Governo quer limitar contratações no ensino superior, mas eficácia da medida gera dúvidas

O Governo pretende limitar a contratação de doutorados pelas universidades onde concluíram o grau, mas a eficácia da medida levanta dúvidas entre especialistas e responsáveis académicos.

O Governo português apresentou uma proposta para combater a endogamia académica, limitando a contratação de doutorados pelas instituições de ensino superior onde obtiveram o grau, durante os primeiros três anos. A medida, noticiada pelo Público, foi anunciada pelo ministro da Educação, Ciência e Inovação, Fernando Alexandre, e integra a revisão do Regime Jurídico das Instituições de Ensino Superior (RJIES). “A proposta que temos é que os estudantes que iniciem o seu doutoramento depois da publicação do novo RJIES não possam ser contratados durante três anos na instituição onde se doutoraram”, explicou o ministro durante uma apresentação em Lisboa.

No entanto, há dúvidas sobre a eficácia da medida, uma vez que uma regra semelhante já existe para os programas de pós-doutoramento. Segundo Orlanda Tavares, investigadora na Universidade do Minho contactada pelo Público, “esta medida anunciada vem reforçar uma medida já existente ao nível das bolsas pós-doutorais”, referindo-se às normas da Fundação para a Ciência e a Tecnologia (FCT), que proíbem que a instituição de acolhimento seja a mesma onde ocorreu a maioria dos trabalhos de doutoramento.

Tiago Dias, representante da Federação Nacional dos Professores (Fenprof) em declarações ao Público, também considera a proposta limitada e insuficiente. Para o responsável, a medida carece de fundamentação e pode não ter grande impacto prático. “Os concursos não aparecem logo a seguir à conclusão do doutoramento. Andamos ali um ano ou dois anos à procura”, explica, referindo-se à dificuldade que muitos doutorados enfrentam no início da carreira académica. Tiago Dias acrescenta ainda que a restrição pode ser contraproducente, ao impedir experiências docentes iniciais: “Ao ficarem impedidos de lecionar na instituição onde fizeram o doutoramento, vão estar impedidos de ganhar currículo”.
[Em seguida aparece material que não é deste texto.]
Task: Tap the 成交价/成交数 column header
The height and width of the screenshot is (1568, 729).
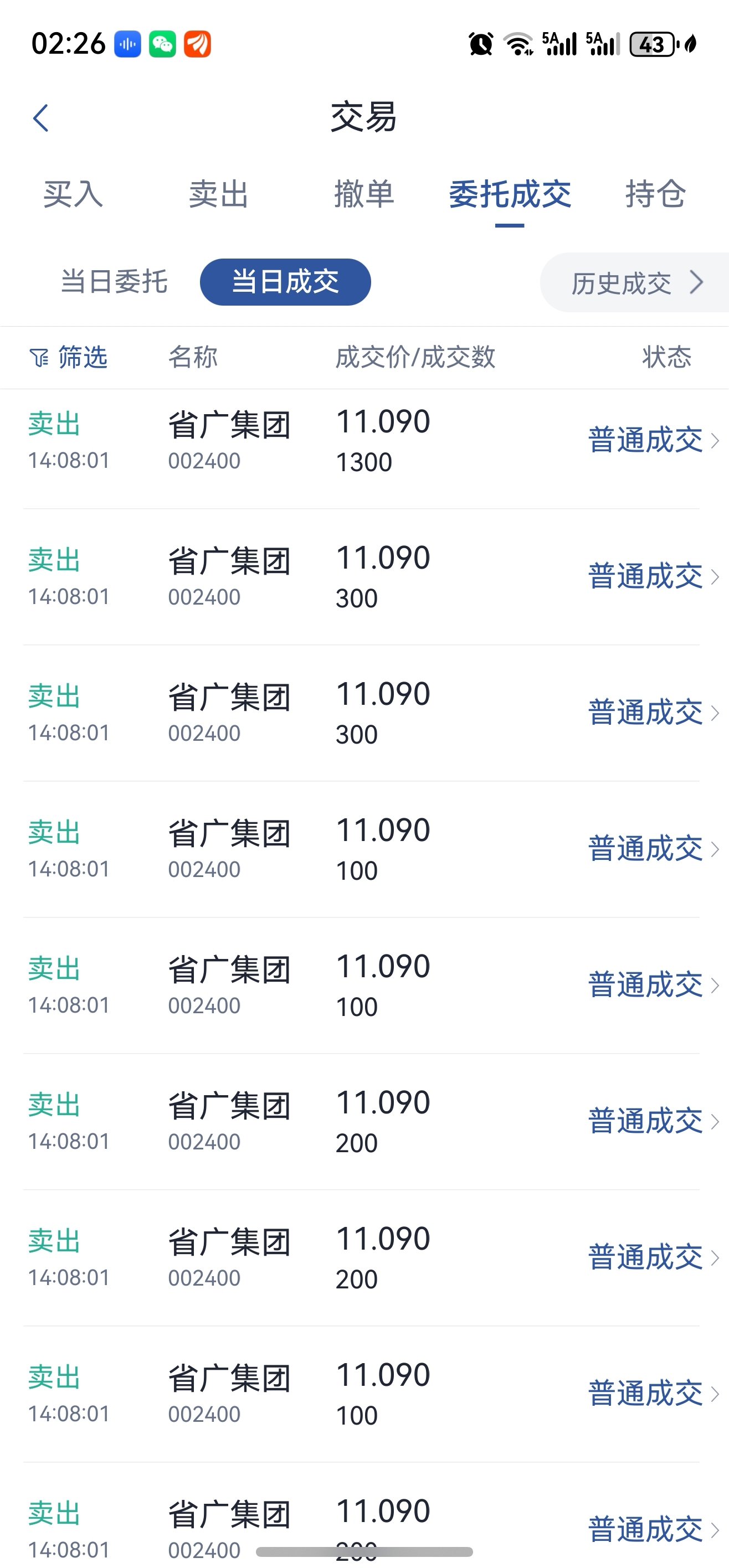Action: click(415, 357)
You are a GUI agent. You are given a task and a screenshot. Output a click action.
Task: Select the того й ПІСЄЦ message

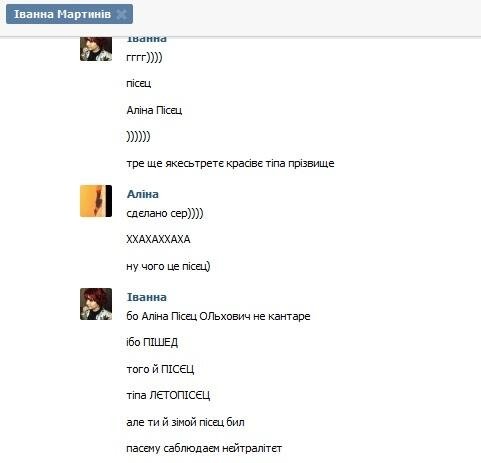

Paulo Ferreira, presidente do Conselho de Reitores das Universidades Portuguesas, sublinhou ao Público a necessidade de uma abordagem mais abrangente. “Se queremos combater a endogamia, temos de considerar não só o recrutamento, mas também toda a carreira”, defende. O também reitor da Universidade de Aveiro alerta para as dificuldades existentes nos processos de promoção e progressão na carreira, reiterando que “atuar só no momento inicial não resolve o problema”.

De acordo com um estudo da Direção-Geral de Estatísticas da Educação e Ciência, 68% dos docentes doutorados em universidades públicas portuguesas obtiveram o seu grau na mesma instituição onde lecionam. O fenómeno é particularmente visível em universidades mais antigas e nas situadas em regiões geograficamente isoladas. Orlanda Tavares vê a proposta do Governo como “um primeiro passo”, destacando que “é sempre um sinal que se passa às instituições de ensino superior de que se trata de uma prática a evitar, o que, paulatinamente, poderá vir a influenciar as culturas institucionais”.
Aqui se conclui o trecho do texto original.